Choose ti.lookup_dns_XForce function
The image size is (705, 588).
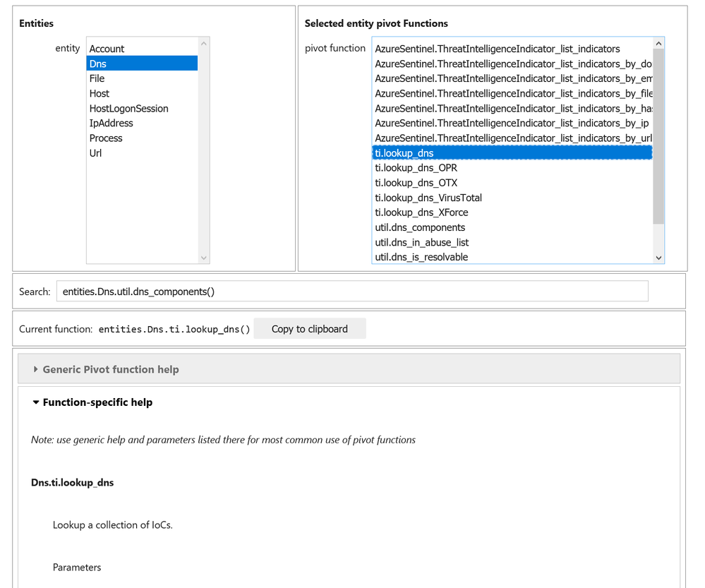tap(421, 212)
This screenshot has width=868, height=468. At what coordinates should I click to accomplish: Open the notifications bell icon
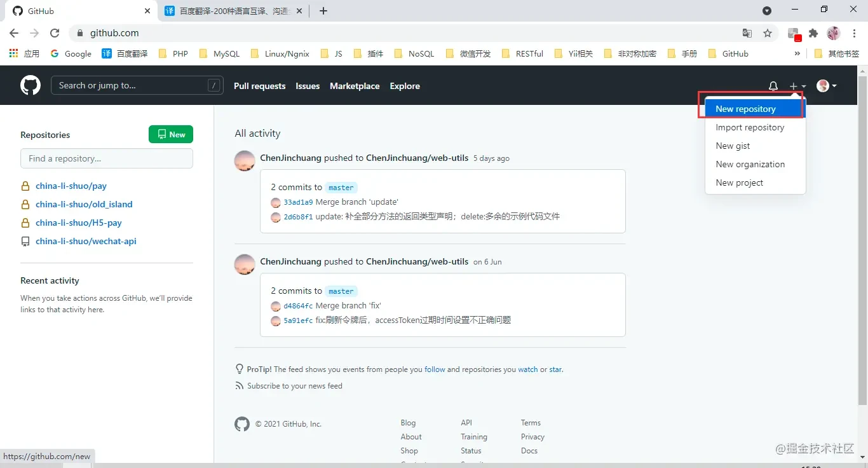(773, 86)
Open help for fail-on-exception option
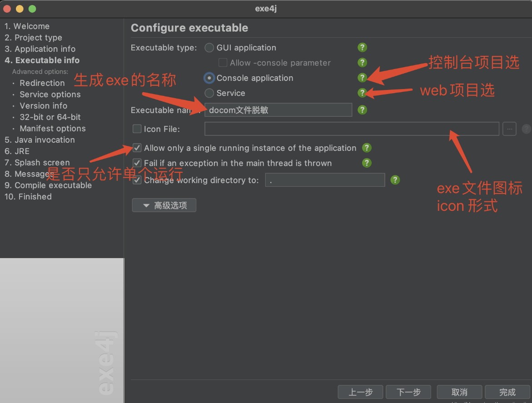This screenshot has width=532, height=403. coord(367,163)
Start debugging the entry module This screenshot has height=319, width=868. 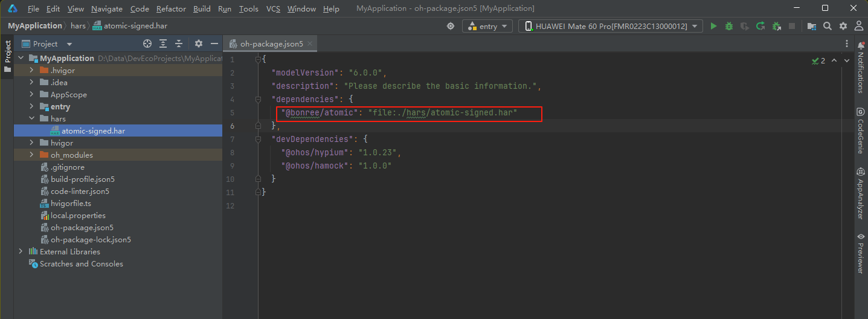[729, 26]
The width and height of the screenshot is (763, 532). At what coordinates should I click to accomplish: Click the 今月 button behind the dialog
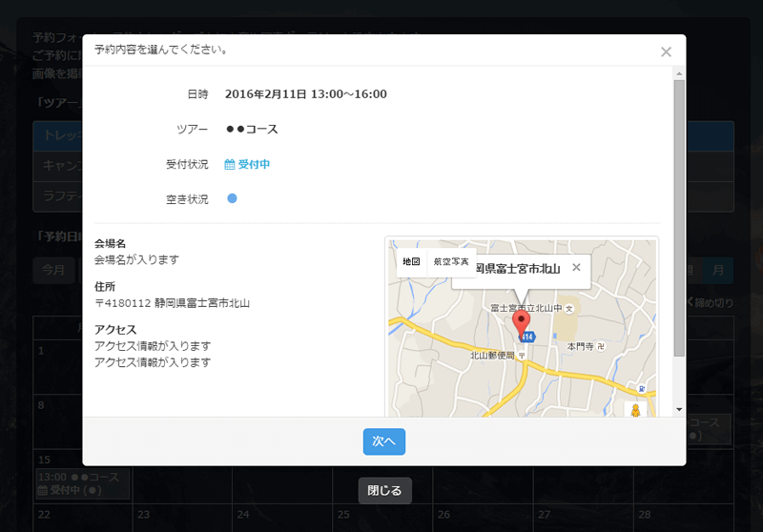52,271
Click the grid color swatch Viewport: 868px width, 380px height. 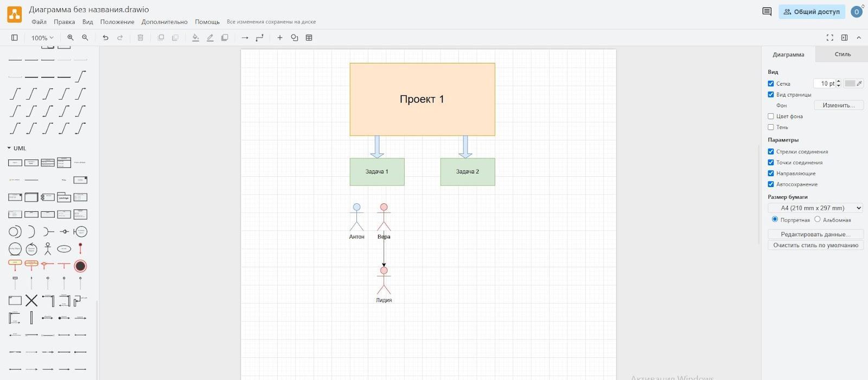click(850, 83)
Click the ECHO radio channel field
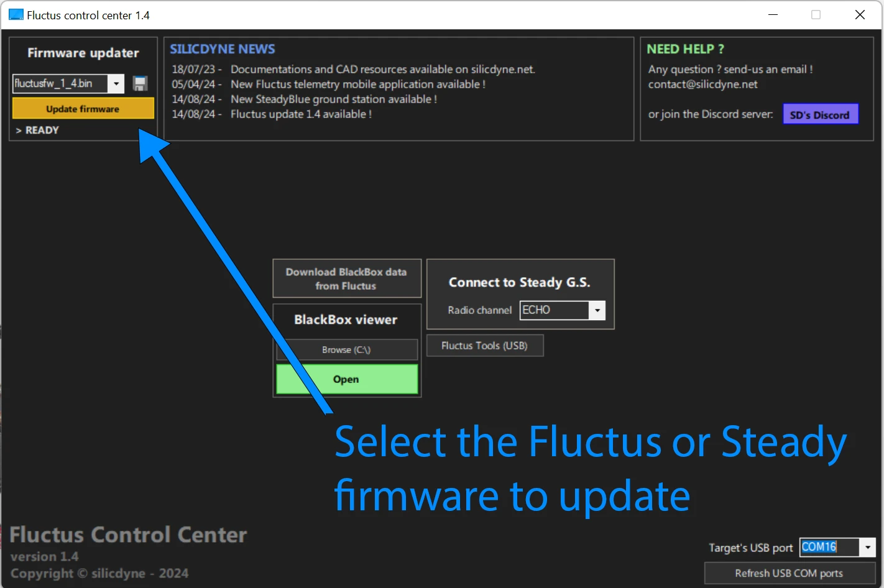Screen dimensions: 884x588 555,310
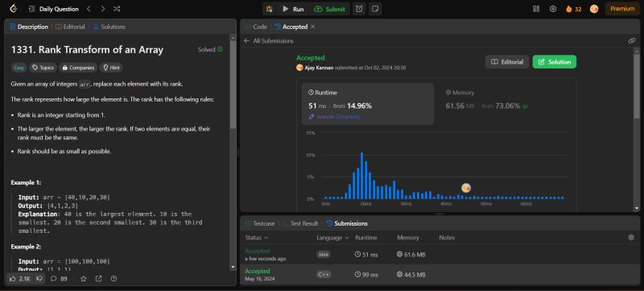Start the timer alarm clock icon
Viewport: 644px width, 291px height.
click(359, 9)
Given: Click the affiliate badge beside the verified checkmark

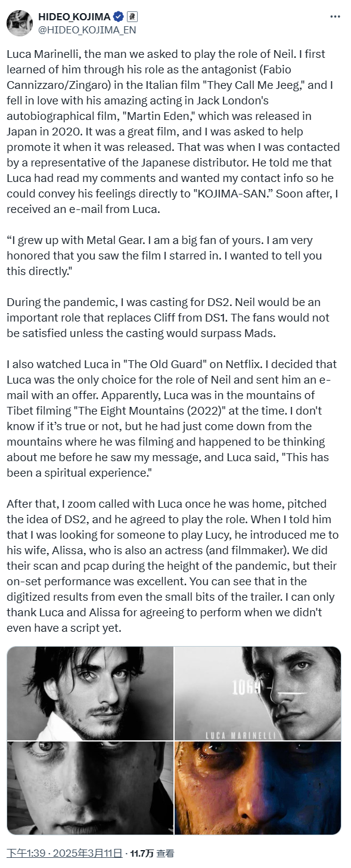Looking at the screenshot, I should tap(132, 17).
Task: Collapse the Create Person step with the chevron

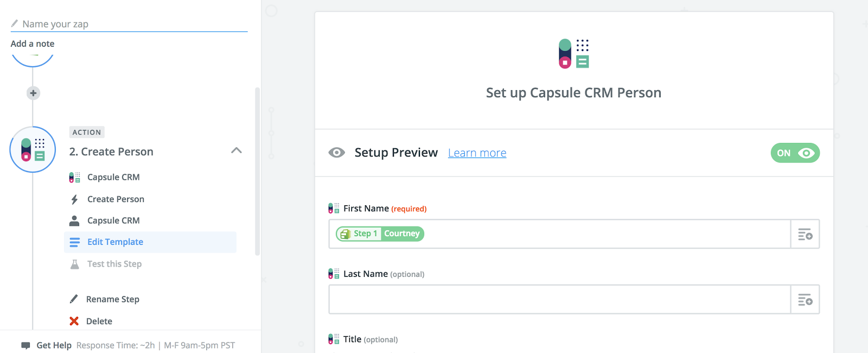Action: [236, 150]
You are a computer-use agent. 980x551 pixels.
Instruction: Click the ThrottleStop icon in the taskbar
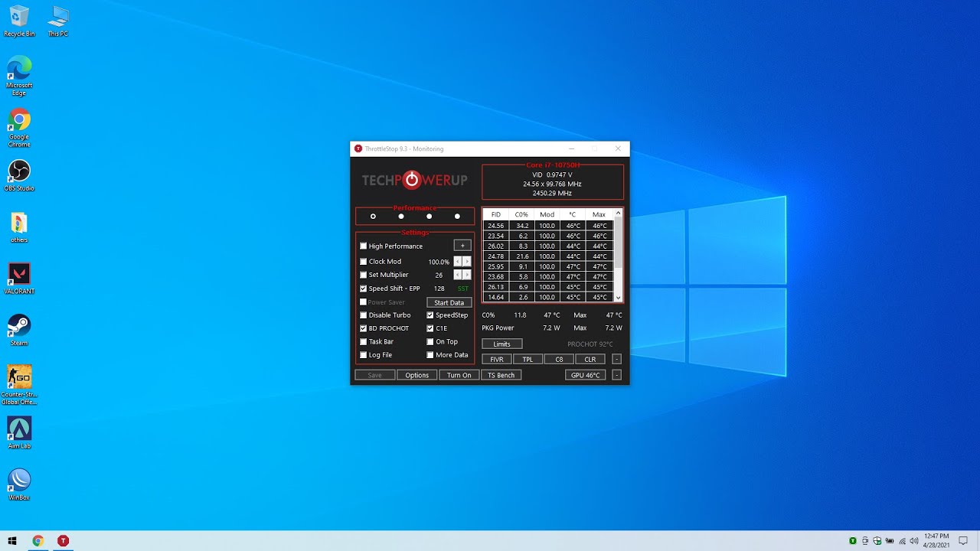(64, 541)
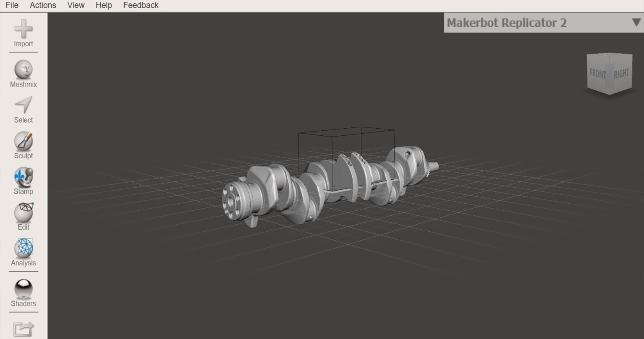Screen dimensions: 644x339
Task: Open the File menu
Action: (x=12, y=5)
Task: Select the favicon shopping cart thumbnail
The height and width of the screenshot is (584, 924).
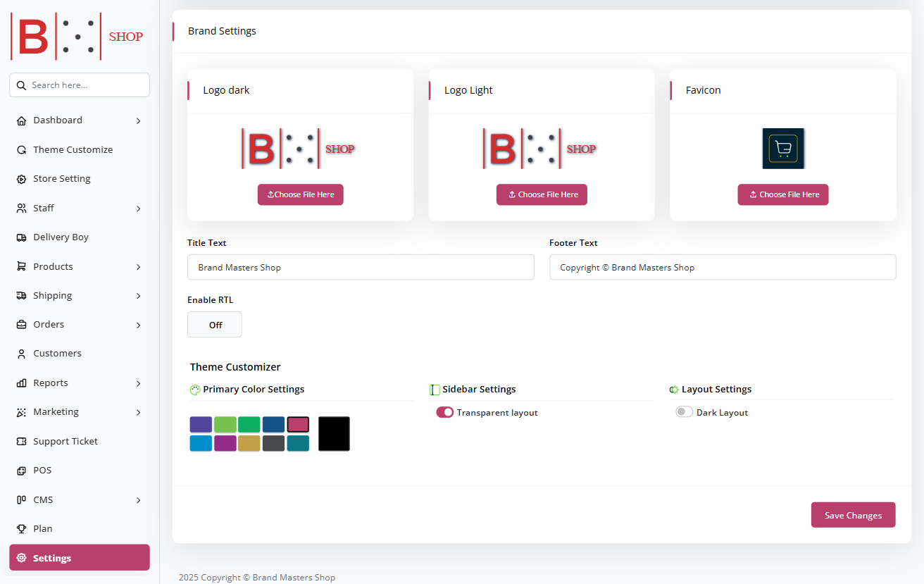Action: [x=783, y=149]
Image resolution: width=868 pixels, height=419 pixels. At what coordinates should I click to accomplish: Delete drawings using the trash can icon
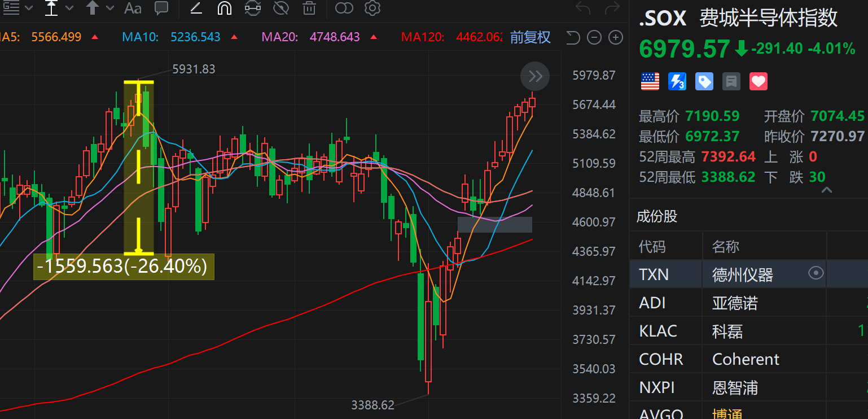point(309,8)
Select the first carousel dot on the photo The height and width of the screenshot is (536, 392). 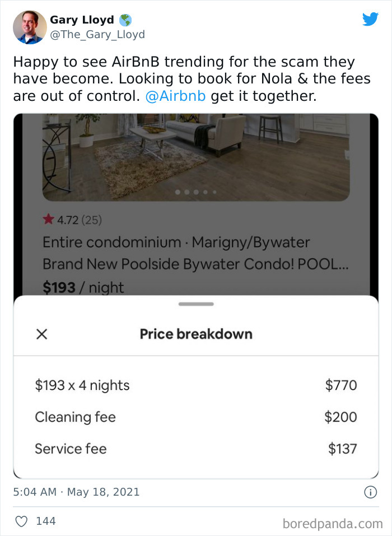pyautogui.click(x=177, y=192)
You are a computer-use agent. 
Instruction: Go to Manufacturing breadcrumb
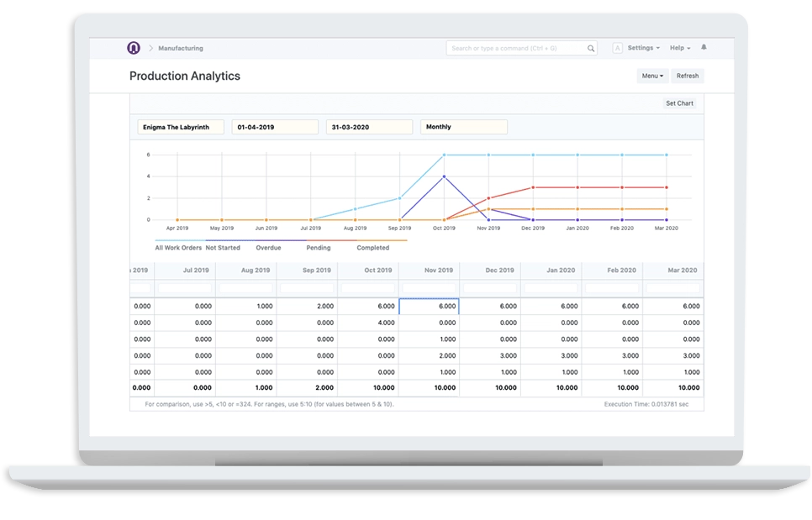click(x=180, y=49)
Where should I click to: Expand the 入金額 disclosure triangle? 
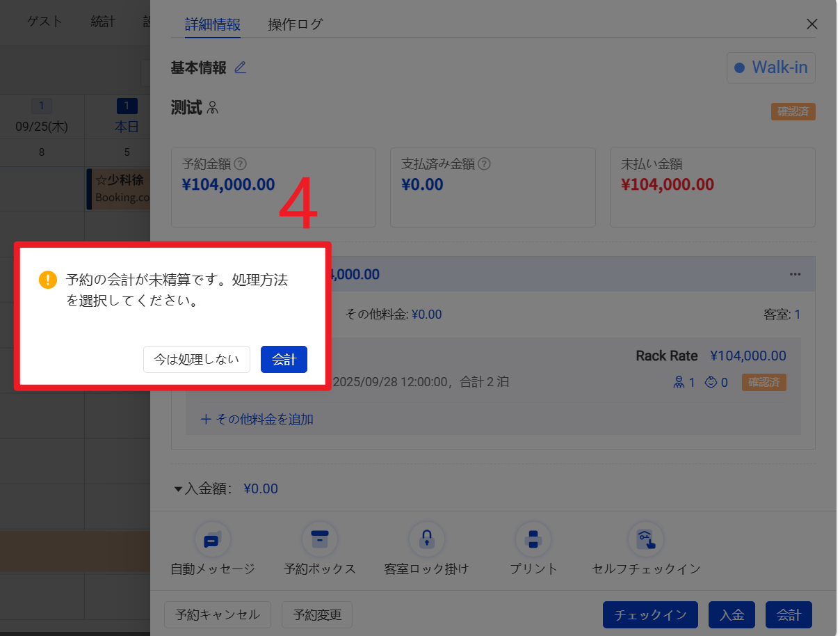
····················
== TASK TO CARRY OUT ==
When a line of the data holds the string "agent", pick it out and copy it.

== RESPONSE BELOW ==
You are a computer-use agent. 980x551 pixels.
You are a computer-use agent. 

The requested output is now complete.